Her acting career started at Bryn Mawr College, followed by early success on Broadway, where favorable reviews brought attention from Hollywood. She answered the call, winning her first Oscar in 1933 for her third picture, Morning Glory. (Synopsis: When a naively innocent, aspiring actress arrives on the Broadway scene, she is taken under the wing of several theater veterans who mentor her to ultimate success.)

Her other three Oscars came for Guess Who’s Coming to Dinner, in 1967, The Lion in Winter, in1968, and On Golden Pond, in 1981. (For a complete list of her work, go here.)

Her career never really stopped. Even with ups and downs, Kate remained active in movies and television until the mid-1990s. Her record was recognized in 1999 by the American Film Institute, which named her the greatest female star in Hollywood history.

Although fiercely private, Kate was outspoken on issues that mattered to her.
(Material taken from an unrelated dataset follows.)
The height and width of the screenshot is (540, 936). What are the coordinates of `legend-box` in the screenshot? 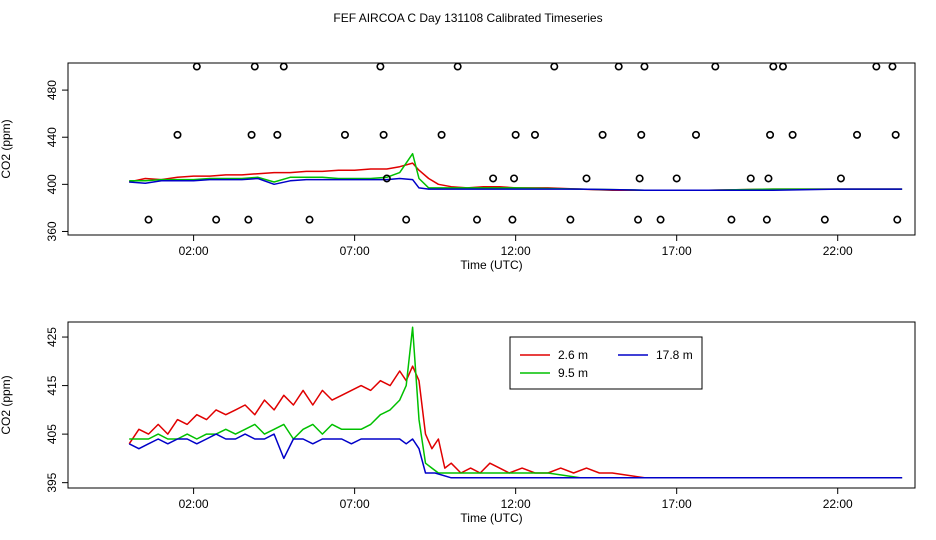 It's located at (606, 363).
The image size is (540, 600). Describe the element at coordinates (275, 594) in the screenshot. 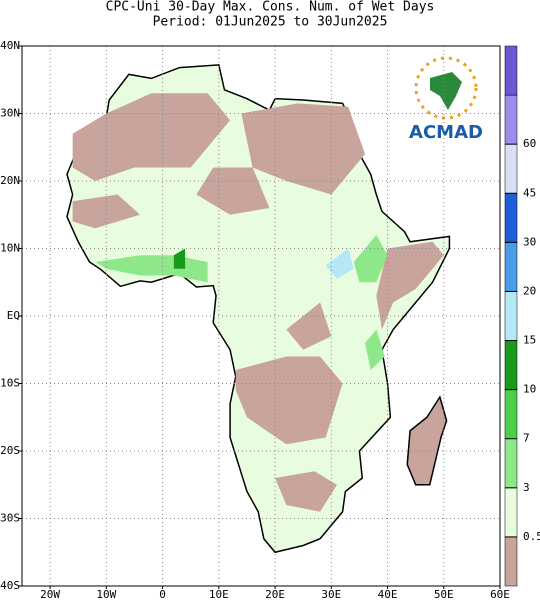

When the anti-communist hysteria hit Hollywood in the 1940s, she was prompted to speak out, and in 1947 delivered a fervently pro-American speech against the House Un-American Activities Committee.  And carrying on her mother’s crusade, she used her visibility to support reproductive rights, and in 1988 she and her late mother were honored by Planned Parenthood at a gala ”Celebrating Two Generations of Individual Courage.”

She once told a journalist “I’m an atheist and that’s it. I believe there’s nothing we can know except that we should be kind to each other and do what we can for other people.”  Her public declarations of these beliefs led the American Humanist Association to award her their Humanist Arts Award in 1985.  After her death, they stated “She was a progressive in an age that embraced tradition and modesty, when women were often expected to smile and not make waves. She challenged such boundaries, and her charm, intelligence and compassion were used to move society forward.”

Married once, briefly, she kept her private affairs to herself, including a long relationship with Spencer Tracy, one of the best-known Hollywood actors of his generation.

She was also quite well known for pithy comments on life and the male sex, which may give hints about how she viewed herself as a person and as an actress. A few examples:

  • Sometimes I wonder if men and women really suit each other. Perhaps they should live next door and just visit now and then.”
  • “If you obey all the rules you miss all the fun.”
  • “As for me, prizes are nothing. My prize is my work.”

At the age of 96, Katharine Hepburn passed away in at the Connecticut shore home where she grew up.